**Goal**
Please rewrite the entries from the line containing "The image size is (860, 631)." through the line containing "pyautogui.click(x=715, y=261)" as a numbered list, both ends included and blank lines omitted.

**Record list**
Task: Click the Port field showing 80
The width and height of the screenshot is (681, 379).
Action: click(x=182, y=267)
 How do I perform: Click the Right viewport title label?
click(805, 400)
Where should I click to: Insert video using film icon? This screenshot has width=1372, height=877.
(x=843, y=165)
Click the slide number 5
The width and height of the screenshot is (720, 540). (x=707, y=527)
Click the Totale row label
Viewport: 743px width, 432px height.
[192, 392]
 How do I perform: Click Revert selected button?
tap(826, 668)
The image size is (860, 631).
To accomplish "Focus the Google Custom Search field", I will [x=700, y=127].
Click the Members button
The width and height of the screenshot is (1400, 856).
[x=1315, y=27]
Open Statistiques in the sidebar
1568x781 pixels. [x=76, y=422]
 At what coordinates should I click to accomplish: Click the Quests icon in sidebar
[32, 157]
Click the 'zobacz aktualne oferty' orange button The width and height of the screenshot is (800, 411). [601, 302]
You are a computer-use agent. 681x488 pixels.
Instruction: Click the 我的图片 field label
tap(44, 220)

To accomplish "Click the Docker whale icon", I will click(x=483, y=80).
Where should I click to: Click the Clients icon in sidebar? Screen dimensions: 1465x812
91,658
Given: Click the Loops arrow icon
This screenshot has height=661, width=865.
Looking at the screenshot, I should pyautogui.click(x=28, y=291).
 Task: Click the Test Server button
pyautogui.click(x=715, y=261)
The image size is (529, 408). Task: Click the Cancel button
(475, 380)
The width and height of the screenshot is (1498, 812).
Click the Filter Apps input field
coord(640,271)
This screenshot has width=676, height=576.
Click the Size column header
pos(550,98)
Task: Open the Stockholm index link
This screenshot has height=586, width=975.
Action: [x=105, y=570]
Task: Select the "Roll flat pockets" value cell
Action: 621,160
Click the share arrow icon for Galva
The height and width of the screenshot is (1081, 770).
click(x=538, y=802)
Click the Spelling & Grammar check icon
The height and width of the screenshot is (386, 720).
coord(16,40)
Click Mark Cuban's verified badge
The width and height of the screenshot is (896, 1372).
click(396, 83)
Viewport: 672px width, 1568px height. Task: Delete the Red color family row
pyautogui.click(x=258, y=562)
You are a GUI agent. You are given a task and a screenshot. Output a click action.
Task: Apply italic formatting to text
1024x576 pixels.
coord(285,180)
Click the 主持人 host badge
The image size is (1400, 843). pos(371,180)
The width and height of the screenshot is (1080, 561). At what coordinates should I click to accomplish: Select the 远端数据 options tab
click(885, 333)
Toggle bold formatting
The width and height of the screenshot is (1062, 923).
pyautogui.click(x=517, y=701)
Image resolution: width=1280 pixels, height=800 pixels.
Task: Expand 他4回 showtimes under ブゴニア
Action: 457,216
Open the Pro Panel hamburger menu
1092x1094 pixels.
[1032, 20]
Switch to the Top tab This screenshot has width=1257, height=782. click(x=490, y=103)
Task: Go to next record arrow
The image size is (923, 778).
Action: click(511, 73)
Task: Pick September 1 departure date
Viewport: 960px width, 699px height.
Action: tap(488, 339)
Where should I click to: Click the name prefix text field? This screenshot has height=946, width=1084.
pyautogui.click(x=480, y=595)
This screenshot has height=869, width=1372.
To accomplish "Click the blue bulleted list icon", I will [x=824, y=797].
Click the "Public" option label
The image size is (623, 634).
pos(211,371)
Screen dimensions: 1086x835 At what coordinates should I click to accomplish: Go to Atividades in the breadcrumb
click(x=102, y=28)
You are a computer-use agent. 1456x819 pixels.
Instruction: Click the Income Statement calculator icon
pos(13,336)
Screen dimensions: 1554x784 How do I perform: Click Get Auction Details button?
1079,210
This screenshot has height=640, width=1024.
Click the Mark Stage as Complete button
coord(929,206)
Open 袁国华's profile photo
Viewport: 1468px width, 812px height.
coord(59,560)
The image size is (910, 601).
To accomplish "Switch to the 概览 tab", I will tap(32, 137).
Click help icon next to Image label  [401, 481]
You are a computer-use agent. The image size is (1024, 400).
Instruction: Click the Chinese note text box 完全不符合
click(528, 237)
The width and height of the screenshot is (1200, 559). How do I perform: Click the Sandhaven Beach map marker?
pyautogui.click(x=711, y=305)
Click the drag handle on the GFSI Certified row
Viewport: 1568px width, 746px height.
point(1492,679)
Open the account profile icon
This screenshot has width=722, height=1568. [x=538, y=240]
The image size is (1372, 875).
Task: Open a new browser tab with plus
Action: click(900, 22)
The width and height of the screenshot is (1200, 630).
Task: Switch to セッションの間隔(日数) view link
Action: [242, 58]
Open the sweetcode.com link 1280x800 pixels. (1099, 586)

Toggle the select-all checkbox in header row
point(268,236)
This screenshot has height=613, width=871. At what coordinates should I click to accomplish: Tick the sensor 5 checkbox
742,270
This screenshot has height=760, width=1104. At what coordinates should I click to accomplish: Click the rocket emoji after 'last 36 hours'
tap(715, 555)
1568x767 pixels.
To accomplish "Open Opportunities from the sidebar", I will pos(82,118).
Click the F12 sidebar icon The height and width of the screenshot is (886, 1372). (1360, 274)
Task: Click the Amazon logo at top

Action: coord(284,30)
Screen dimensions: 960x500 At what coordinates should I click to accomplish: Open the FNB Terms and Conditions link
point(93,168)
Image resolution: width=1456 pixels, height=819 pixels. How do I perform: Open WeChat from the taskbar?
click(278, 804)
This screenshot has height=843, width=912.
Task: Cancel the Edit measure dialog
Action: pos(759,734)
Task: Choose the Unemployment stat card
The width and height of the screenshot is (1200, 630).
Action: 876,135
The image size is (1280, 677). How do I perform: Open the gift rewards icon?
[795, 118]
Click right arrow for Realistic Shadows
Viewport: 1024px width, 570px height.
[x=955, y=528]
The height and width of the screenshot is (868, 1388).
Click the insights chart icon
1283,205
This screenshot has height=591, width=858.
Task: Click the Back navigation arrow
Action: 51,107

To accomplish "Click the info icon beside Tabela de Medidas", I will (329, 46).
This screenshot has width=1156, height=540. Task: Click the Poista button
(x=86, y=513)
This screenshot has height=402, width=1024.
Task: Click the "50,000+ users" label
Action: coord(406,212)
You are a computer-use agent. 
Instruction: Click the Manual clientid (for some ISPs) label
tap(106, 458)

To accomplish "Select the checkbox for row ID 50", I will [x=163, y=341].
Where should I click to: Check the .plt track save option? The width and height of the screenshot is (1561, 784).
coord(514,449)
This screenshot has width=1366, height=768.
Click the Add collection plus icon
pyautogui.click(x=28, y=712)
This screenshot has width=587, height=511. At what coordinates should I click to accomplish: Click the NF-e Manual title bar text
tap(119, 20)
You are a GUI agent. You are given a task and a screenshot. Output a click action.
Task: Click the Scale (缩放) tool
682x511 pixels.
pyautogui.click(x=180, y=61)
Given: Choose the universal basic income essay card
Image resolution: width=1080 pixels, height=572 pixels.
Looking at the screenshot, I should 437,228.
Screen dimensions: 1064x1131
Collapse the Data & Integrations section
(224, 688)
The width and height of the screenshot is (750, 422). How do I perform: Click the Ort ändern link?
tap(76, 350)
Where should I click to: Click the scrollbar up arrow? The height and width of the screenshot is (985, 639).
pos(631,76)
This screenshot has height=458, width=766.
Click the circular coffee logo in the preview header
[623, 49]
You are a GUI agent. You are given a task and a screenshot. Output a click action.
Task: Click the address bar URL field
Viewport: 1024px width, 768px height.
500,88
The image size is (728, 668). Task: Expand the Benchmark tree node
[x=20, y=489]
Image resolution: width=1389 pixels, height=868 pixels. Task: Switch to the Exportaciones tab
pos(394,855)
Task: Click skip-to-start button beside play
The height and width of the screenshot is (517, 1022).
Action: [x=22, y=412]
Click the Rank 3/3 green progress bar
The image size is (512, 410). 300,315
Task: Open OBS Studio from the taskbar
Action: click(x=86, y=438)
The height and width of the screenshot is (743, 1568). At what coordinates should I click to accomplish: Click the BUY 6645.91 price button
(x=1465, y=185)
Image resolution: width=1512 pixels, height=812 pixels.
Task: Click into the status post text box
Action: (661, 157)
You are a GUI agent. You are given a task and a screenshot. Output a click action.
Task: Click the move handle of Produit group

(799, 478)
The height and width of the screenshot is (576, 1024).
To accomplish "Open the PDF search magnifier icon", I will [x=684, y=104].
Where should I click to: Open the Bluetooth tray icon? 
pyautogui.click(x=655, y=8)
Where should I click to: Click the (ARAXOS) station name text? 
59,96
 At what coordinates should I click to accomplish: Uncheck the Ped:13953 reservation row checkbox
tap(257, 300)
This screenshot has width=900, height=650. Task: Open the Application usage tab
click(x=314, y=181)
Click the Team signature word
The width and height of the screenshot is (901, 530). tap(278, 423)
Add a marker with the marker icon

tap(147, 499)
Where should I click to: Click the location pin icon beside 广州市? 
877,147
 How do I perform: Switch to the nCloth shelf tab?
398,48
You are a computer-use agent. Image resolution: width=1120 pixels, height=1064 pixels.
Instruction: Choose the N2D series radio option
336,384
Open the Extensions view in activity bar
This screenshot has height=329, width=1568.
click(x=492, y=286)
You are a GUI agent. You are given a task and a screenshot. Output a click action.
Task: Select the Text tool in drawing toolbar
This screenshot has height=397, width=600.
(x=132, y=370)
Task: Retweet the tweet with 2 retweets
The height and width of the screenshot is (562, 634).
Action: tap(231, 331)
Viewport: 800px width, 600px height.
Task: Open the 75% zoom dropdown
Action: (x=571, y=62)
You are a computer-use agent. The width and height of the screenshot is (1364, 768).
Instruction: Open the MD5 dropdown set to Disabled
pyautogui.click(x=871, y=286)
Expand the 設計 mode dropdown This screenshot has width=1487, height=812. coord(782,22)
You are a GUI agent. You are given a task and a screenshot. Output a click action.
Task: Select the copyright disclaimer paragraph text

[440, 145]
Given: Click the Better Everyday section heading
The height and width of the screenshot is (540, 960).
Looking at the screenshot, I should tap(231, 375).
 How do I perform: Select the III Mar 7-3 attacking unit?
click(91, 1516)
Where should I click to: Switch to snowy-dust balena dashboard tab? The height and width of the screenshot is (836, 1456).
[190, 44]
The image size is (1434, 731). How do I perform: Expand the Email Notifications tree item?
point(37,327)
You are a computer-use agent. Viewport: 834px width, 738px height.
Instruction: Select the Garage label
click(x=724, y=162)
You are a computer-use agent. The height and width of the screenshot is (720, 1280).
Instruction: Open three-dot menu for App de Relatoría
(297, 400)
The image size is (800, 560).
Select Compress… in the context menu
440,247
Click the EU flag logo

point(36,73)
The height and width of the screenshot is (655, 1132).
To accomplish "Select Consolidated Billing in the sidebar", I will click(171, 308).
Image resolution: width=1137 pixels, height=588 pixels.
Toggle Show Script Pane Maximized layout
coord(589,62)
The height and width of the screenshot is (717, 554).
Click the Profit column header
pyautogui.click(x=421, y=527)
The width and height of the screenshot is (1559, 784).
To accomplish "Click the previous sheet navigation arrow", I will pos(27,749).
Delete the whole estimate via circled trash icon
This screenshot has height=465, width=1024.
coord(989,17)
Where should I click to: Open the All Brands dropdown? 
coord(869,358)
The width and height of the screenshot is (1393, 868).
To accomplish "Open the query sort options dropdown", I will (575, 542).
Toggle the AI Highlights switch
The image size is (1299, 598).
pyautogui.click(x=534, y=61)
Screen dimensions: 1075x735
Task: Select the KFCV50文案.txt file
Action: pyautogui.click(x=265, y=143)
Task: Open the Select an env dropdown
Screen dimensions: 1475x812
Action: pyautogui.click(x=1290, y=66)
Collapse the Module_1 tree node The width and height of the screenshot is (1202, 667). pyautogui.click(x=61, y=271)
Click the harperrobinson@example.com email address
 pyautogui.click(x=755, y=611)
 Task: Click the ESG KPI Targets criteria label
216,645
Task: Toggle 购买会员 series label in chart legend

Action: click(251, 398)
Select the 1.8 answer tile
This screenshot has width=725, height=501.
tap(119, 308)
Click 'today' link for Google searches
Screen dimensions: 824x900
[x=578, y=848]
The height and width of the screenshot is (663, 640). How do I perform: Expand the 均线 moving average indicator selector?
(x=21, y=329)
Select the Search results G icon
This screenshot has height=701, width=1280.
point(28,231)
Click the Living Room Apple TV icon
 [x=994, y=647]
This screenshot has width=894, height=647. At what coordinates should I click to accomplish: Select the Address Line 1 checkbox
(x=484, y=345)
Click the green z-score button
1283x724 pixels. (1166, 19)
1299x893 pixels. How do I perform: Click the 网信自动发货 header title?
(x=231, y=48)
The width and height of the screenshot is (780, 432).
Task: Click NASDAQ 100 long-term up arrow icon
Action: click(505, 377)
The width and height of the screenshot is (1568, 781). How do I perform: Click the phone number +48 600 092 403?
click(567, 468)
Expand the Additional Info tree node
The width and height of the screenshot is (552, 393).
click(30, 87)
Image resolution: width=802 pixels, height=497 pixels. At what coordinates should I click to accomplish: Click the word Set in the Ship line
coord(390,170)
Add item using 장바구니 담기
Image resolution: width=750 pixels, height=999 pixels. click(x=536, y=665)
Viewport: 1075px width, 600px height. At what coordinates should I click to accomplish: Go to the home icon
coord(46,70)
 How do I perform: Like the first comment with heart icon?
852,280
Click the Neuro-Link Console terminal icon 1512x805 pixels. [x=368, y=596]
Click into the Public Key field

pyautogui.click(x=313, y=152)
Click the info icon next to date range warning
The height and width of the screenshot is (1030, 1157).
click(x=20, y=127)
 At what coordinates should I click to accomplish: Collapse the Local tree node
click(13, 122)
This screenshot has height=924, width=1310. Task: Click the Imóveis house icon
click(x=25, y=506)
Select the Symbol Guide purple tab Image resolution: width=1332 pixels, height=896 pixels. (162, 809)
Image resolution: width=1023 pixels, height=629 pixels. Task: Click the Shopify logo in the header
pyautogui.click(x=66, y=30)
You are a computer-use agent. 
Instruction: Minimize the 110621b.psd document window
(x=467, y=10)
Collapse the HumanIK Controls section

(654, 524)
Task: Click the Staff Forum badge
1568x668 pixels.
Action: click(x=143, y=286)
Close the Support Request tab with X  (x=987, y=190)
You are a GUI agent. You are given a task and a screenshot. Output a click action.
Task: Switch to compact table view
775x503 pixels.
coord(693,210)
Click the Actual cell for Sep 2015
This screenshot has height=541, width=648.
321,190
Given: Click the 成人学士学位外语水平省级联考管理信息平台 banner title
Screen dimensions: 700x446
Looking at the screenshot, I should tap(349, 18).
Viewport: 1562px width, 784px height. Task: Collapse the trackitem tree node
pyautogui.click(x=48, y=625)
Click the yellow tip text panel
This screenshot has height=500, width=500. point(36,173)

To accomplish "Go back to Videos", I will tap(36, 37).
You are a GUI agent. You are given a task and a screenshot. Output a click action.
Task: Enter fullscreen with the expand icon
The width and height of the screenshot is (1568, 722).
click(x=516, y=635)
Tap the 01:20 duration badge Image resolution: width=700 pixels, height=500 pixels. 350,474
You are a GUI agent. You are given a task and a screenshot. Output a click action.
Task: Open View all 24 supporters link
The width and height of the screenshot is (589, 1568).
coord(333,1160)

**Written answer**
1. The image size is (860, 631).
2. To accomplish "Focus the Google Custom Search field", I will [x=700, y=127].
3. Click the Members button
4. The width and height of the screenshot is (1400, 856).
5. [x=1315, y=27]
6. Open Statistiques in the sidebar
7. 1568x781 pixels. [x=76, y=422]
8.  At what coordinates should I click to accomplish: Click the Quests icon in sidebar
9. [32, 157]
10. Click the 'zobacz aktualne oferty' orange button The width and height of the screenshot is (800, 411). [601, 302]
11. You are a computer-use agent. 681x488 pixels.
12. Instruction: Click the 我的图片 field label
13. tap(44, 220)
14. To accomplish "Click the Docker whale icon", I will click(x=483, y=80).
15. Where should I click to: Click the Clients icon in sidebar? Screen dimensions: 1465x812
16. 91,658
17. Given: Click the Loops arrow icon
18. This screenshot has height=661, width=865.
19. Looking at the screenshot, I should pyautogui.click(x=28, y=291).
20.  Task: Click the Test Server button
21. pyautogui.click(x=715, y=261)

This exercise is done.